**What to do:** The result should be an exact copy of the entries that follow, with no pictures included.

**Entries supplied:**
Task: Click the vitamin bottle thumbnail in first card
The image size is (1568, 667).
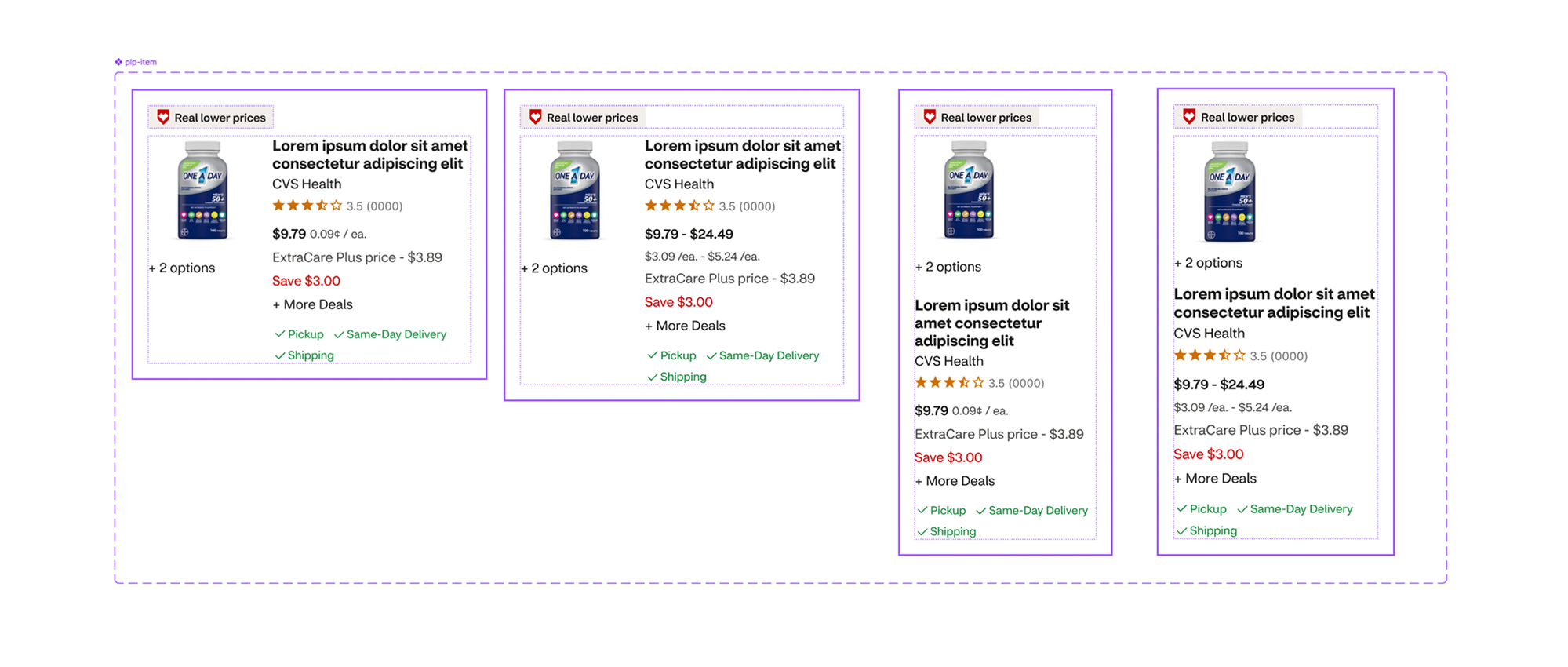Action: (x=202, y=190)
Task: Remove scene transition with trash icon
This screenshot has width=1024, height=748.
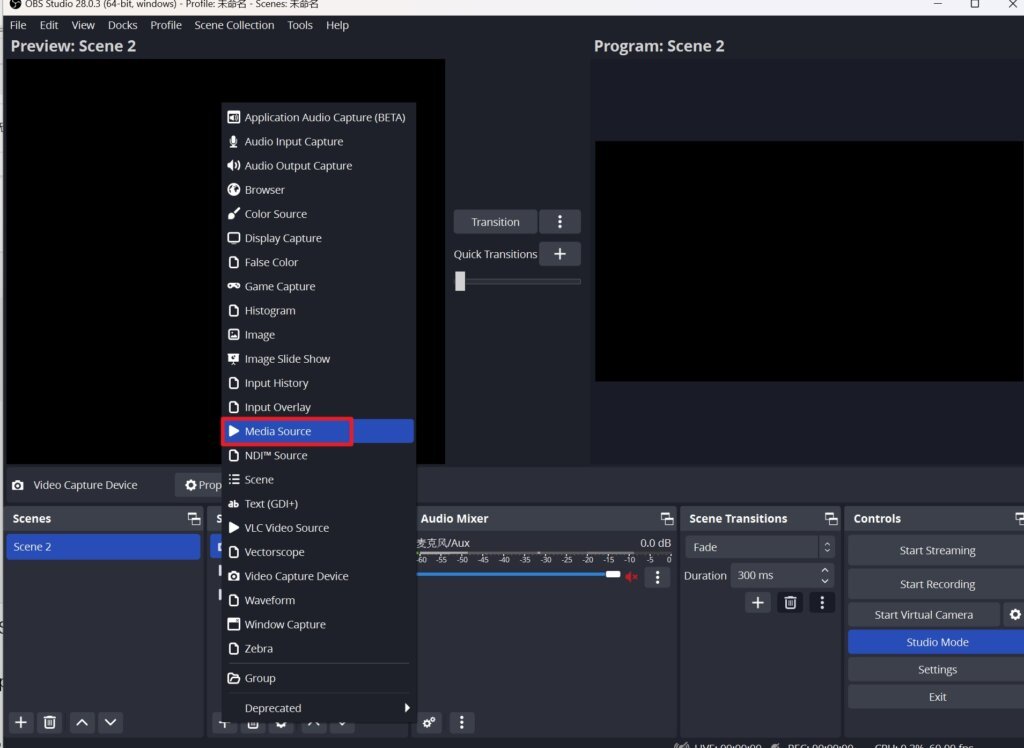Action: 790,602
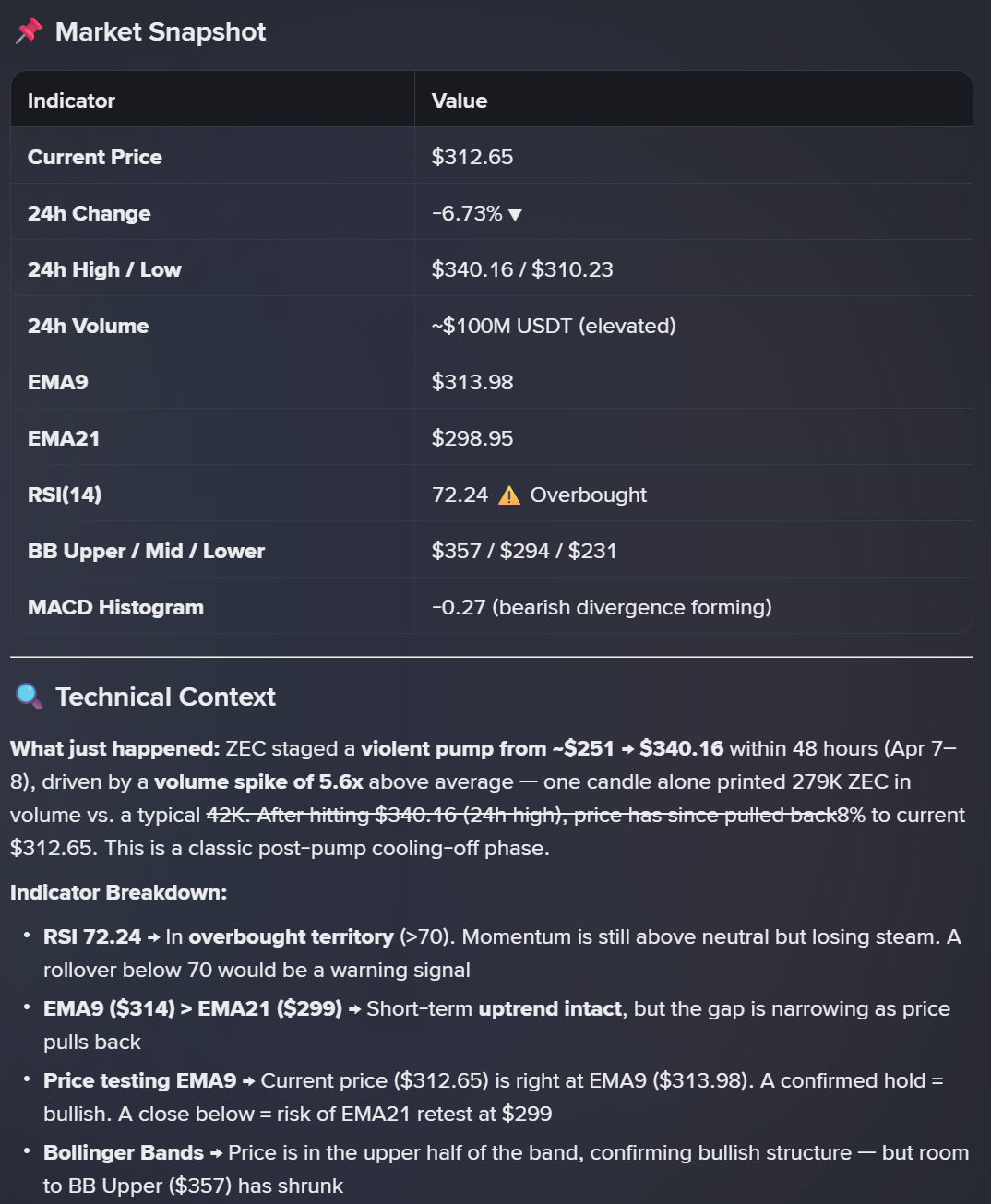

**Solution to this task:**
Task: Click the vitamin bottle thumbnail in first card
The image size is (1568, 667).
Action: (x=202, y=190)
Task: Remove scene transition with trash icon
This screenshot has width=1024, height=748.
Action: 790,602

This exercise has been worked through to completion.